Sandia researchers Lyle Pickett and Dennis Siebers conducted experiments at the CRF using reacting diesel fuel jets under well-controlled ambient and fuel injector conditions. They sought to determine what factors affect soot formation during mixing-controlled diesel combustion with flame temperatures less than approximately 2000 K — too low for significant NOx formation. In the course of the work, Pickett and Siebers identified three methods for producing fuel jets that did not form soot in any region of the reacting jet and that simultaneously had a low flame temperature. The operating conditions and regions of heat release in the fuel jet (OH chemiluminescence images) for the three methods are shown in Figure 1. Simultaneously acquired planar laser-induced incandescence images (not shown) confirmed that the fuel jets were soot-free.
The first method (1) uses a small nozzle coupled with a low ambient oxygen concentration. The small nozzle induces fast fuel-air mixing prior to the flame lift-off length to produce equivalence ratios less than two in the fuel jet prior to combustion, thereby avoiding soot-forming rich fuel-air mixtures. The ambient gas oxygen concentration of 10% keeps stoichiometric flame temperatures below 2000 K, as indicated by the solid portion of the adiabatic flame temperature curve. The second method (2) uses a small nozzle coupled with a cooler ambient temperature to extend the lift-off length and induce more fuel-air mixing prior to the lift-off length, resulting in an equivalence ratio of approximately 0.6 prior to combustion. The lean mixture avoids both soot formation and a high-temperature stoichiometric diffusion flame. The third method (3) relies on the use of very high EGR (8% ambient oxygen) resulting in mixtures in the fuel jet that are rich, but with peak adiabatic flame temperatures that are too cool for soot inception at diesel timescales.
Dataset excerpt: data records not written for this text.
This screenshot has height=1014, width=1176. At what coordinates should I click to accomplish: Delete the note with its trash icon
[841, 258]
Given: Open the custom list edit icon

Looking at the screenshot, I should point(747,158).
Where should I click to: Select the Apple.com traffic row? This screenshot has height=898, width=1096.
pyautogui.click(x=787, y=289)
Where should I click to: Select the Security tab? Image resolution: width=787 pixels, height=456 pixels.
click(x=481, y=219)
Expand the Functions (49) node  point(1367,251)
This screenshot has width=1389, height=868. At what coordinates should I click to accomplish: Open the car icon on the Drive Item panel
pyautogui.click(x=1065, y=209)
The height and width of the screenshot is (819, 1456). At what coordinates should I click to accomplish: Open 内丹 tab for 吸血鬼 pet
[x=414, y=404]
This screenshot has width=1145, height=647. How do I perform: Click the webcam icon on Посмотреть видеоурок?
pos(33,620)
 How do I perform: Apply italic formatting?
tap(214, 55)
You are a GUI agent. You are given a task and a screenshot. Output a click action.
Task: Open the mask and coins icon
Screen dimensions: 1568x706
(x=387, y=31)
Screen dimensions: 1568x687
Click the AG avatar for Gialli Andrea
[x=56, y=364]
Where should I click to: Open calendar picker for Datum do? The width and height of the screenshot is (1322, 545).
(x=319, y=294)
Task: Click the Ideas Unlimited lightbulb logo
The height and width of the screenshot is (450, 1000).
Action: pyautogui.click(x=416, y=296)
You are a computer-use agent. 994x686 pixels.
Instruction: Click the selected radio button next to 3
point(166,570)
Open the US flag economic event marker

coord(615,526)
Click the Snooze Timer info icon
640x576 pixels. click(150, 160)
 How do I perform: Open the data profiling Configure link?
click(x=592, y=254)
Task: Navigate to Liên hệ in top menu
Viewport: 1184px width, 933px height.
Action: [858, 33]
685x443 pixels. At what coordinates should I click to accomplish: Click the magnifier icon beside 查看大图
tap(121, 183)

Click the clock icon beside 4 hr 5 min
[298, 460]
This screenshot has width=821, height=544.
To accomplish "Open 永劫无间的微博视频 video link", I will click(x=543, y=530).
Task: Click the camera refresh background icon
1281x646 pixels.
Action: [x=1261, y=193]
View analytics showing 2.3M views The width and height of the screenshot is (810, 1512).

A schematic illustrating how each of these methods avoids soot formation and produces low flame temperatures is shown in Figure 2. The figure is an equivalence ratio-versus-temperature plot with contours indicating the locations where soot and NOx formation occur for a diesel-like fuel. Curves (dashed lines) overlay the plot, showing the predicted adiabatic flame temperatures for fuel-air mixtures at the given equivalence ratios for four ambient oxygen concentrations. The reduced oxygen concentrations simulate the effect of various levels of exhaust-gas recirculation (EGR) in an engine.
The lack of soot formation and low-flame temperatures realized in the reacting fuel jets suggests that these diesel combustion methods offer the potential for a simultaneous soot and NOx reduction in an engine, while maintaining a mixing-controlled heat release rate. Although much more research is needed to determine if these non-sooting, low-temperature mixing-controlled combustion strategies can be employed in engines, the results are providing guidance to engine designers on future directions for lowering soot and NOx emissions.